• **TASK DIRECTIONS**
Pull out every line of the data below that contains the string "pixels", matching case exactly.

• **DATA ROWS**
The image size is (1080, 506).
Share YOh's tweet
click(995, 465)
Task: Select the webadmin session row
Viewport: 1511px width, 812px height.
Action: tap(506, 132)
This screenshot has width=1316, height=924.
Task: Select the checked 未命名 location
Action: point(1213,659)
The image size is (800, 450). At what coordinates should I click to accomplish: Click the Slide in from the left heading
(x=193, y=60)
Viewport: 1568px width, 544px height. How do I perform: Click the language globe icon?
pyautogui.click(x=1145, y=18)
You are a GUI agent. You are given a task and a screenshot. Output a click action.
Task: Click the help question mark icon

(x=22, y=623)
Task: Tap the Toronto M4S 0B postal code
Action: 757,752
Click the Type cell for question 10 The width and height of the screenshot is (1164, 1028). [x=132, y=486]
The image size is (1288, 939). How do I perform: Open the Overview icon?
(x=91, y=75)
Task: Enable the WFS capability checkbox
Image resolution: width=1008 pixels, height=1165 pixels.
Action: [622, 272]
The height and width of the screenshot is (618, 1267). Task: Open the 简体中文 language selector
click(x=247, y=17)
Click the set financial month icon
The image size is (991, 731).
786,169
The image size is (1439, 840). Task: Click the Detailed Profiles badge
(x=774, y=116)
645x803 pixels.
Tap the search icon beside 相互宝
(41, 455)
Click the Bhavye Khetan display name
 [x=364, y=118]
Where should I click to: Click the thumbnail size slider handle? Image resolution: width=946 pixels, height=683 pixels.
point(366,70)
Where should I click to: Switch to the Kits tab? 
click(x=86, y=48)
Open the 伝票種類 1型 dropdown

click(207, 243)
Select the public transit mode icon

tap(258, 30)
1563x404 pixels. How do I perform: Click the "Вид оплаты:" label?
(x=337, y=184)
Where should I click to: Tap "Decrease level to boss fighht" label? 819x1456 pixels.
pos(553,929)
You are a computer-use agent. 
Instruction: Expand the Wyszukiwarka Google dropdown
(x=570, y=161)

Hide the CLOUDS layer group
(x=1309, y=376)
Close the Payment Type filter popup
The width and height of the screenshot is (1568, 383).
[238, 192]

• **WRITTEN REPLY**
Image resolution: width=1008 pixels, height=1165 pixels.
645x803 pixels.
Where should I click to: Click the thumbnail size slider handle? Image resolution: width=946 pixels, height=683 pixels.
1563x404 pixels. How do I perform: Click the "Вид оплаты:" label?
Where should I click to: Tap "Decrease level to boss fighht" label? 819x1456 pixels.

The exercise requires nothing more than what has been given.